Potential yield and Crop Production Constraints
Vertisols are the soil with high potential for crop production, but their physical characteristics limit their use and full potential. In many highland vertisol areas, farmers overcome the waterlogging problem by planting on residual moisture toward the end of the rainy season. Using only part of the growing season leads to low crop yields and considerable erosion because fields are without vegetative cover for much of the time. Today, most farmers use the broad bed and furrow drainage system to overcome the waterlogging problem and plant crops early in the season. However, the yield of crops grown on these soils is still much lower compared to other developing countries. To analyze the rainfall-soil-yield relationships, 20 years of rainfall and wheat yield data were taken, and regression analyses were performed (data not shown).

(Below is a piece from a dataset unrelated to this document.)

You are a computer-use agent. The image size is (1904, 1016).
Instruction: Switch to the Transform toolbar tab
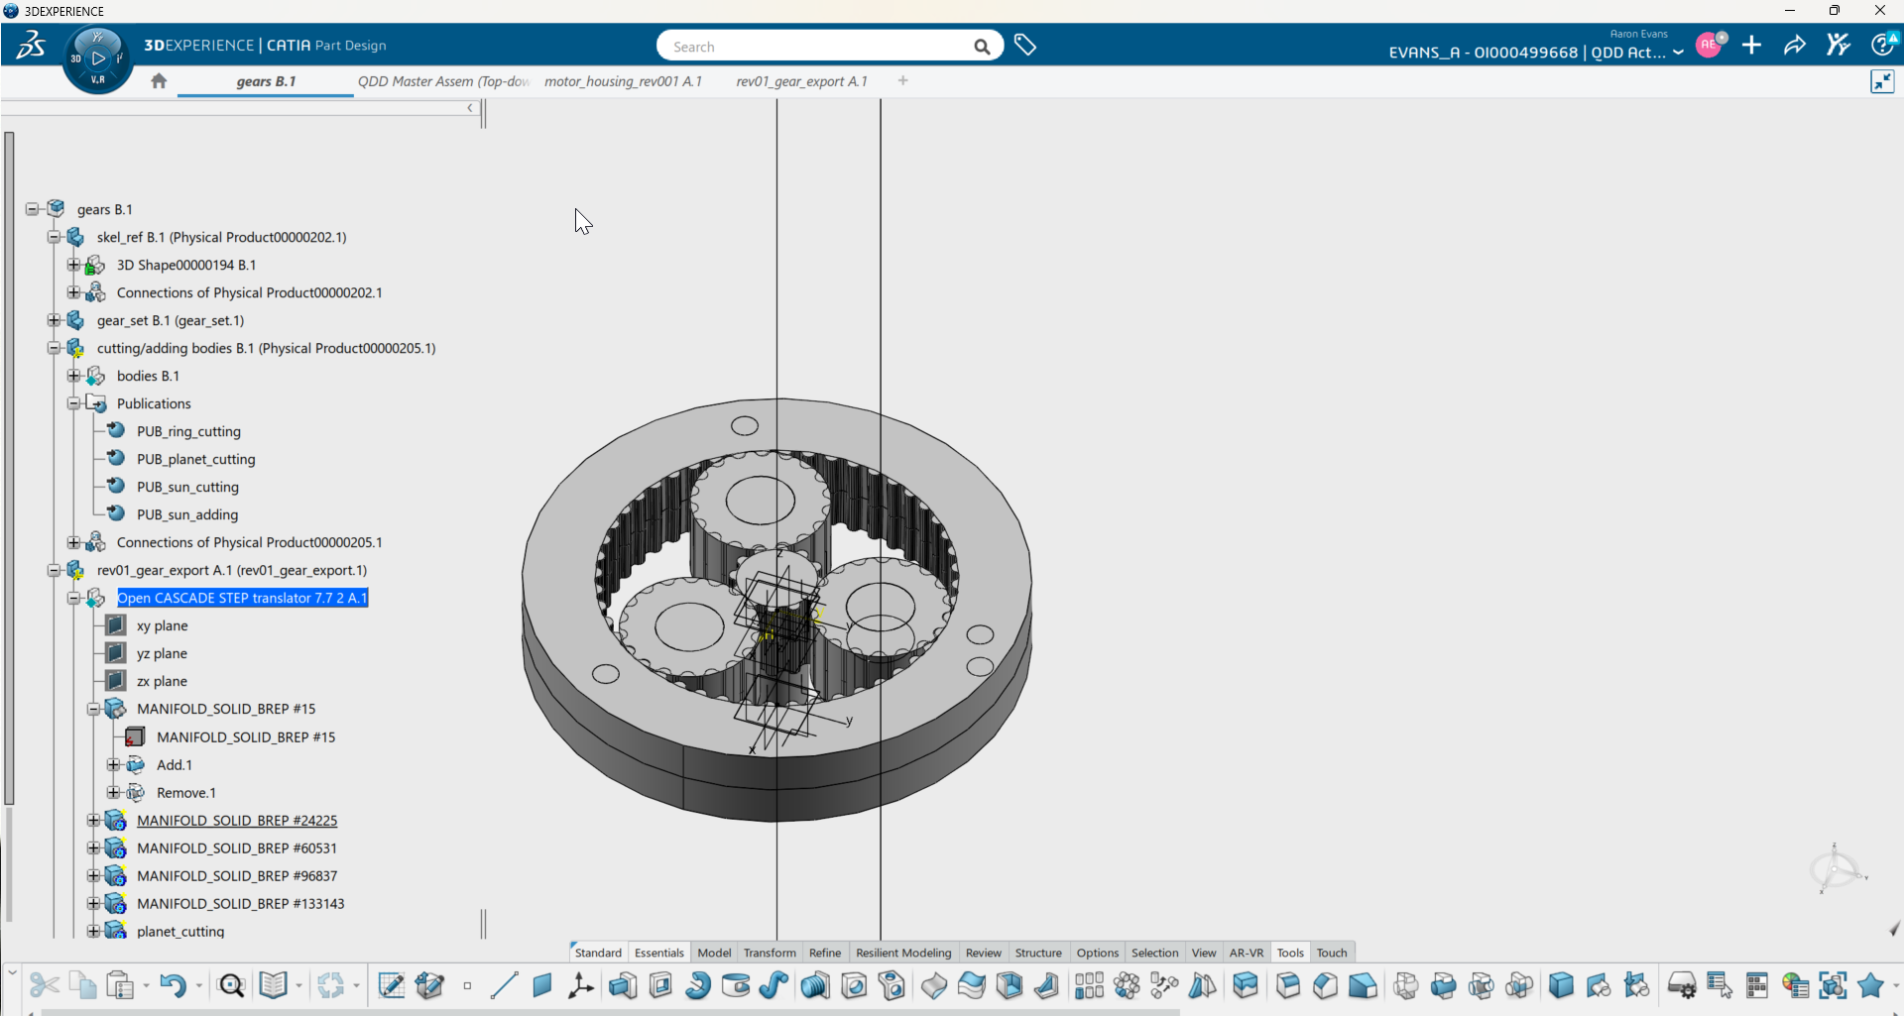tap(770, 953)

However, it turned out that the relationship between crop production and total annual or growing season rainfall was so weak that it could not adequately convey the effects of rainfall variability on crop productivity. Rainfall throughout the growing season, particularly rainfall in June, July, August, and September, has a little link with crop productivity. The linear model approach’s key flaws were that it could not distinguish between negative and positive effects while also recognizing a wider range of years with normal or around normal yield levels. However, in certain years, negative yield anomalies signified rainfall’s negative impacts, just as in other years, positive anomalies signified positive impacts. On Vertisols, negative impacts of climate are more likely to result from excess rainfall and poor drainage system during the crop growing period. For wheat, positive climate impacts were recorded in 1993, 1995, and 1997. In the other year’s crop yield anomalies did not attain the levels at which they could be considered impacts. This is not sufficient for forecasting crop yields or the impacts of climate. As most Ethiopian agriculture is rain-fed and crop-livestock integration is very high, yield reduction due to rainfall variability affects the whole farming system.